Copy all records precisely, apart from the pictures.

================================

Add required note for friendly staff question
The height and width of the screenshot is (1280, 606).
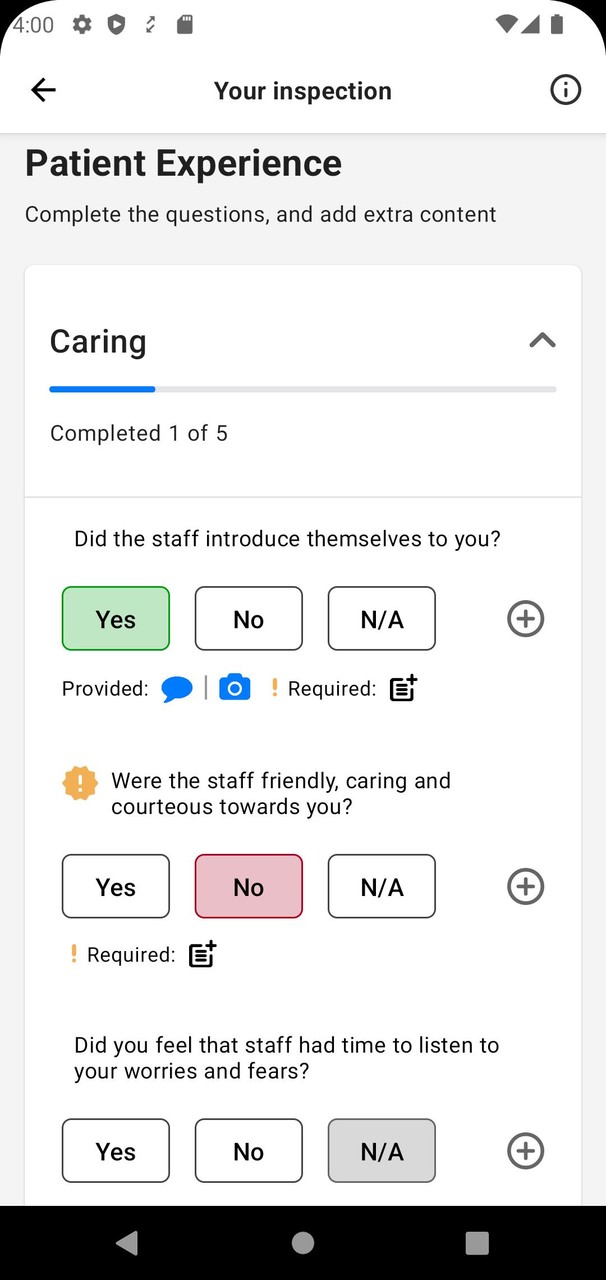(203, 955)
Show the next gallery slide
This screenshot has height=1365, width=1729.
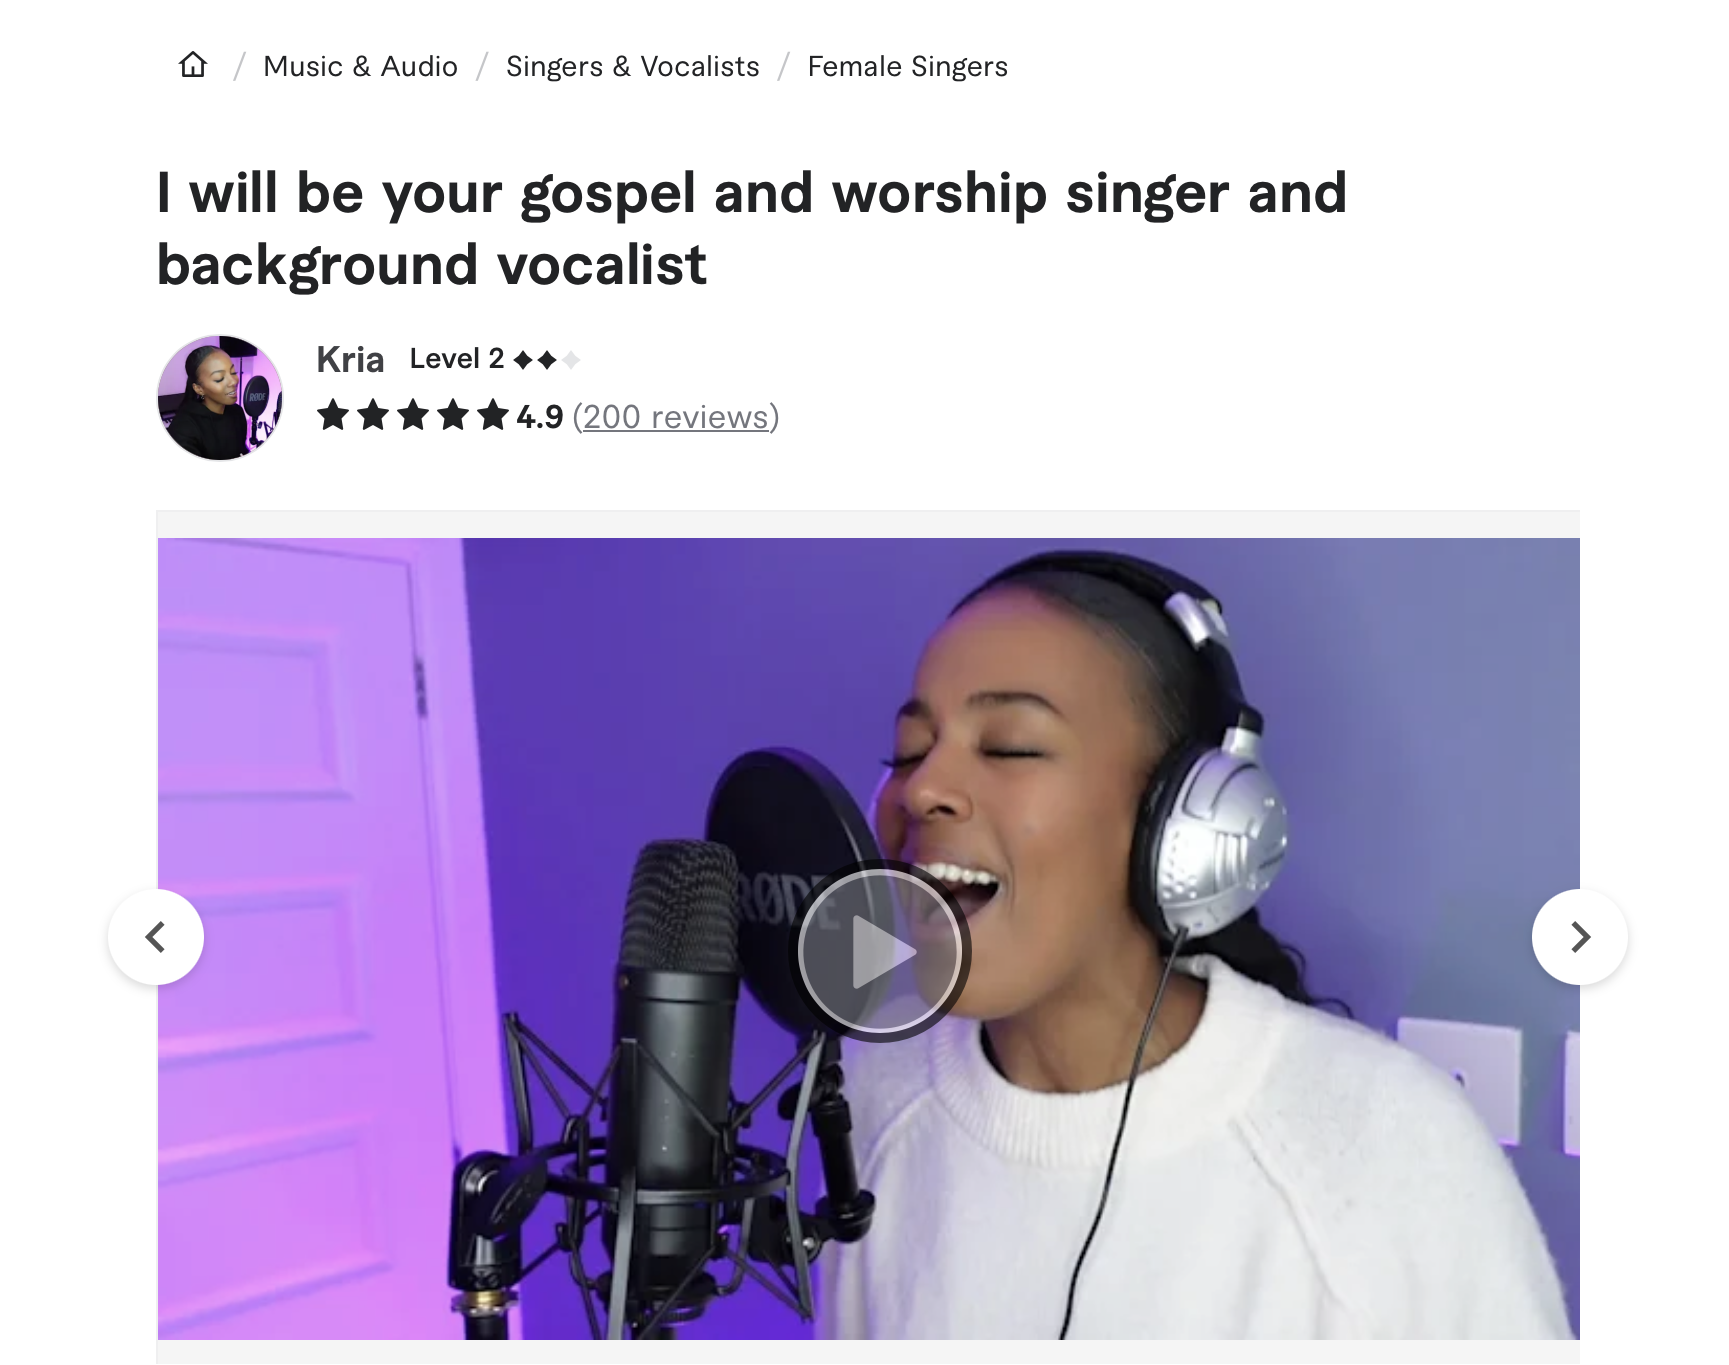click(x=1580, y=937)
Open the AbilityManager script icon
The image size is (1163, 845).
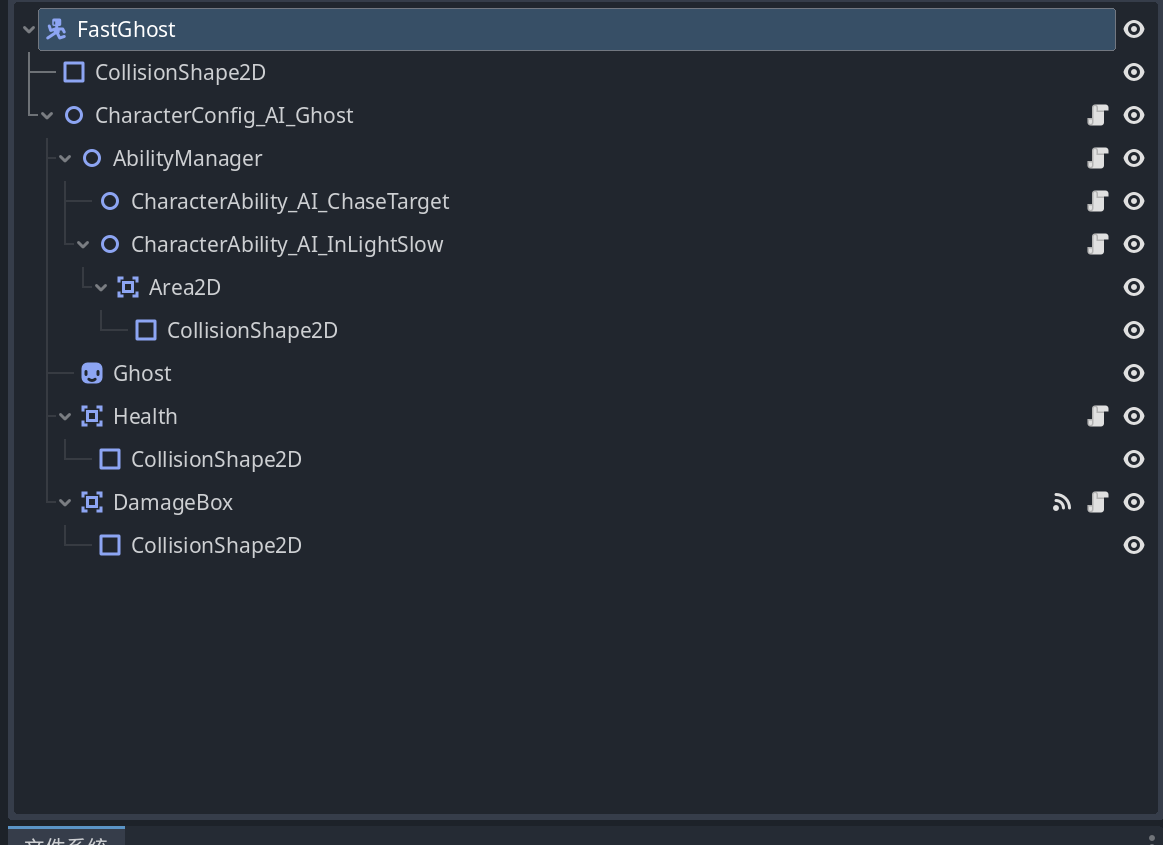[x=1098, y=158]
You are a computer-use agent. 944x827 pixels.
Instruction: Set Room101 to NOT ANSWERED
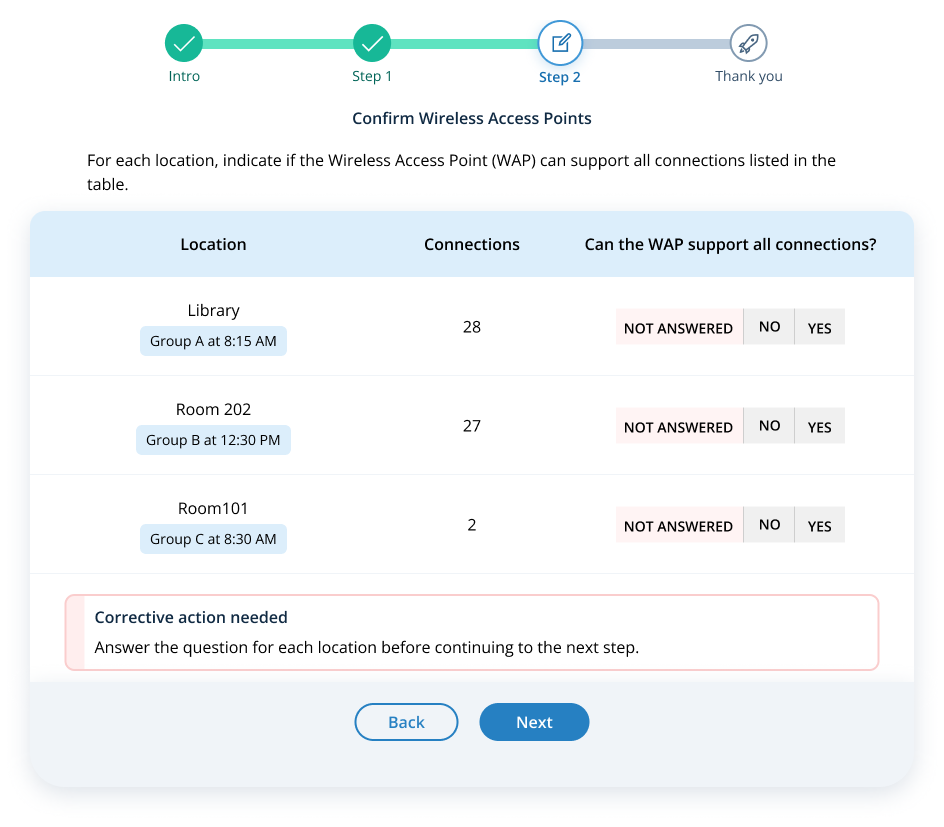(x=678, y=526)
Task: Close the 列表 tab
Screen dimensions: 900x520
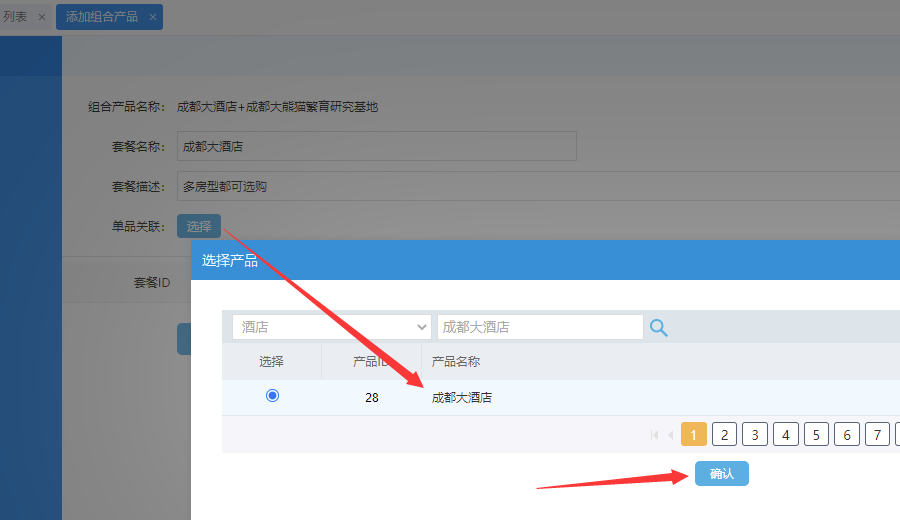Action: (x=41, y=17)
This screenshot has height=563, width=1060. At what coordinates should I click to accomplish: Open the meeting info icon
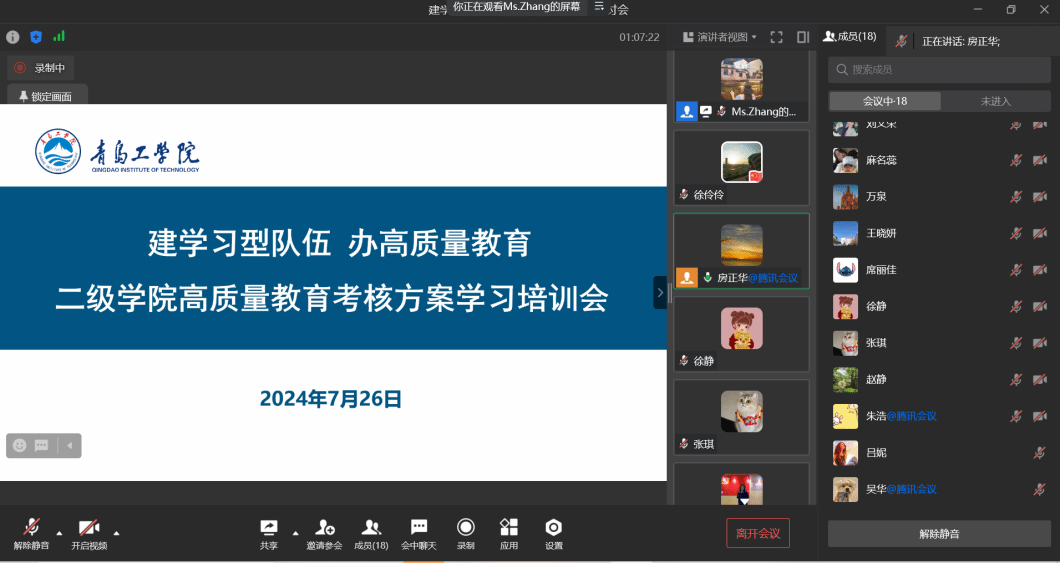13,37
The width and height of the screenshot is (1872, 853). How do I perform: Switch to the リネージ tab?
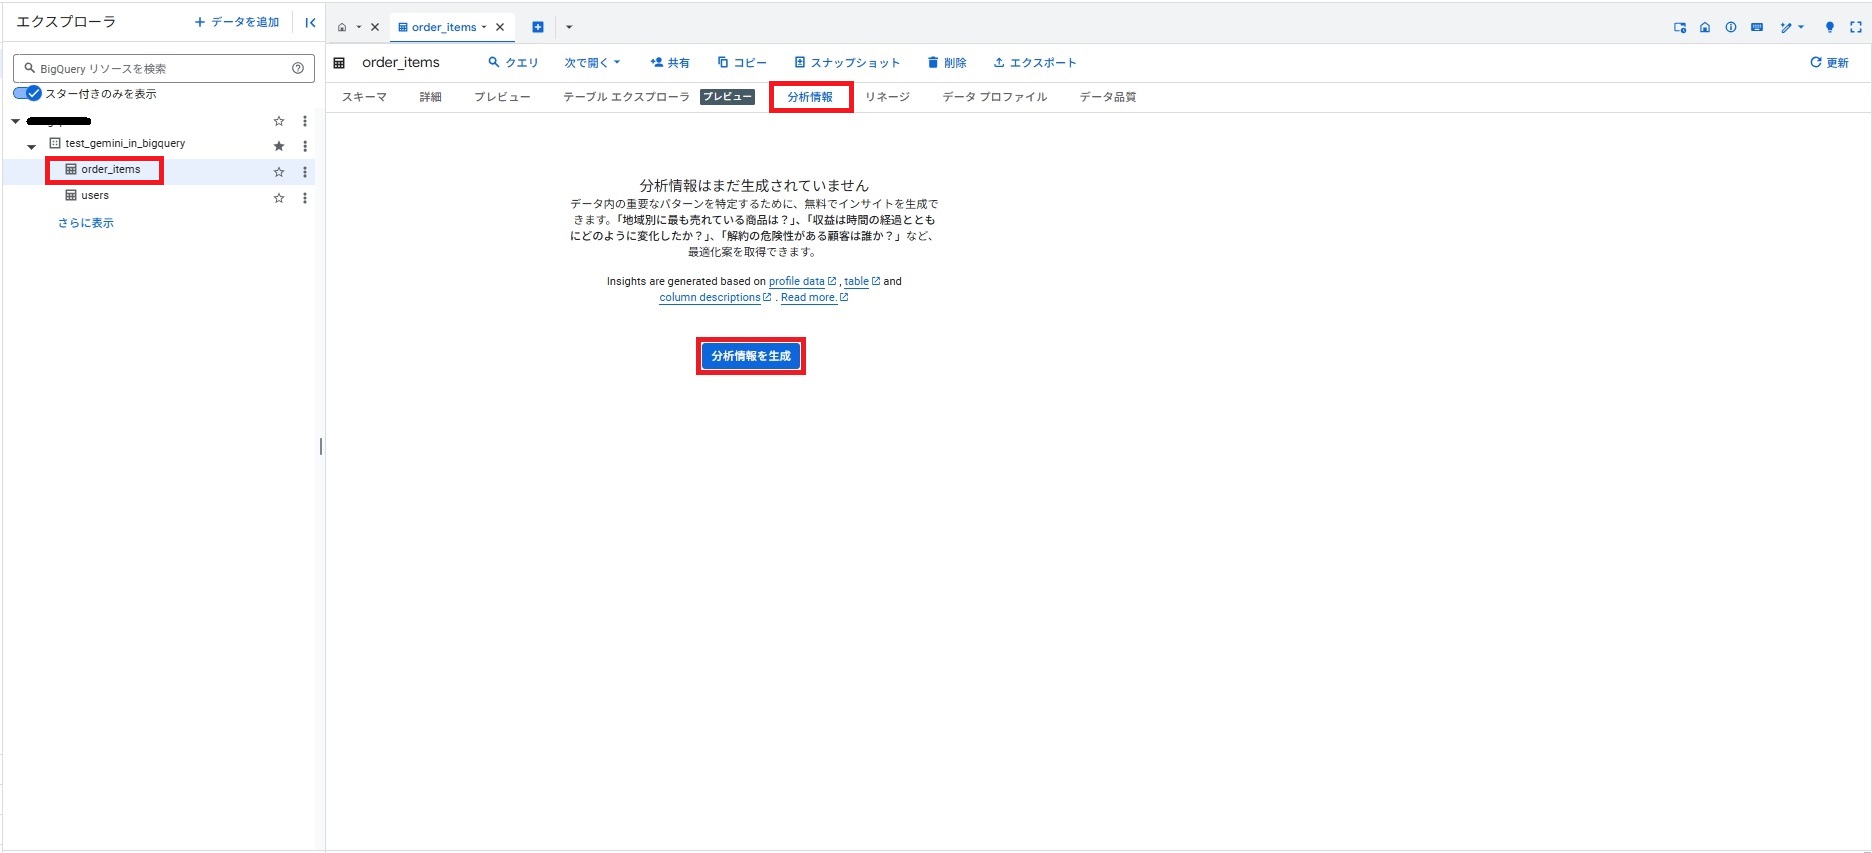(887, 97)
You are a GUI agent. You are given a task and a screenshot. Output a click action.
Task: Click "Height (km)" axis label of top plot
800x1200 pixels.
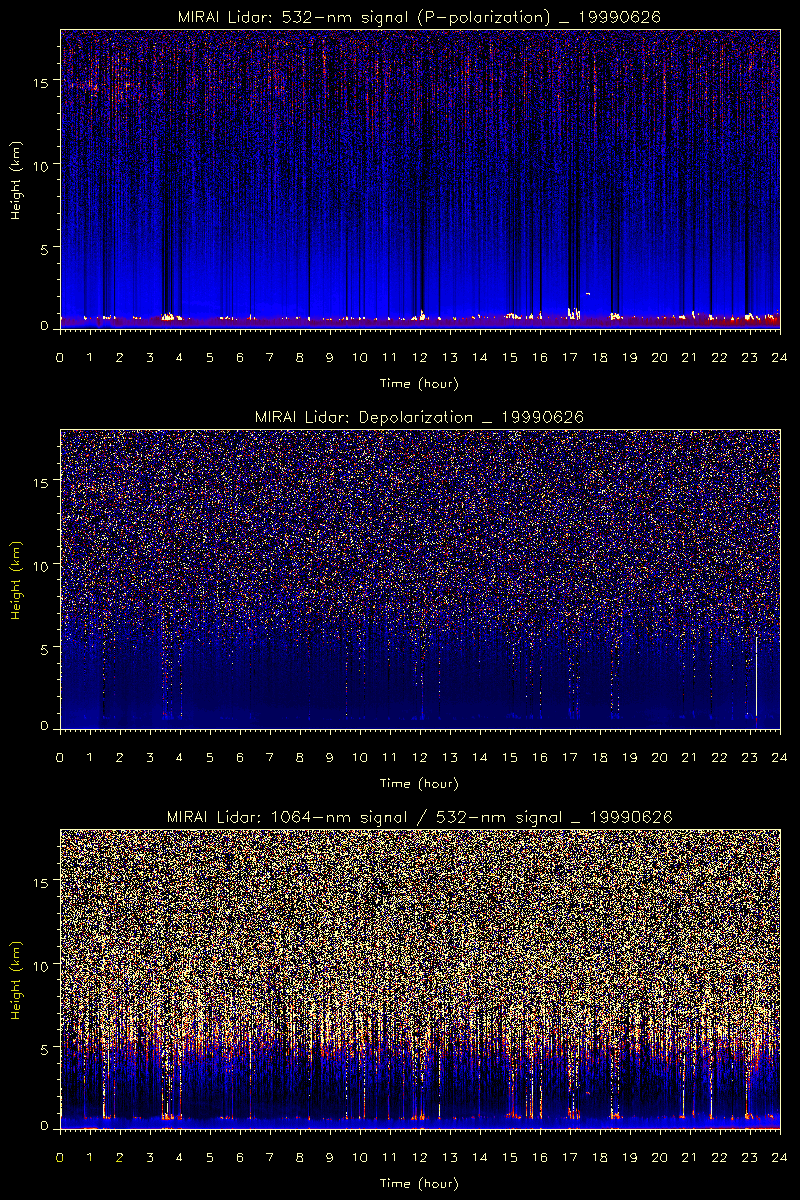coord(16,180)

================================

-- Your response --
Add required note for friendly staff question
The height and width of the screenshot is (1280, 606).
(203, 955)
Show the next gallery slide
This screenshot has height=1365, width=1729.
click(x=1580, y=937)
Open the AbilityManager script icon
The image size is (1163, 845).
[x=1098, y=158]
You are a computer-use agent. 944x827 pixels.
Instruction: Set Room101 to NOT ANSWERED
(x=678, y=526)
Task: Close the 列表 tab
Screen dimensions: 900x520
Action: (x=41, y=17)
This screenshot has height=563, width=1060. At what coordinates should I click to accomplish: Open the meeting info icon
13,37
The width and height of the screenshot is (1872, 853). How do I perform: Switch to the リネージ tab?
(887, 97)
You are a GUI agent. You are given a task and a screenshot. Output a click action.
Task: Click "Height (km)" axis label of top plot
800x1200 pixels.
coord(16,180)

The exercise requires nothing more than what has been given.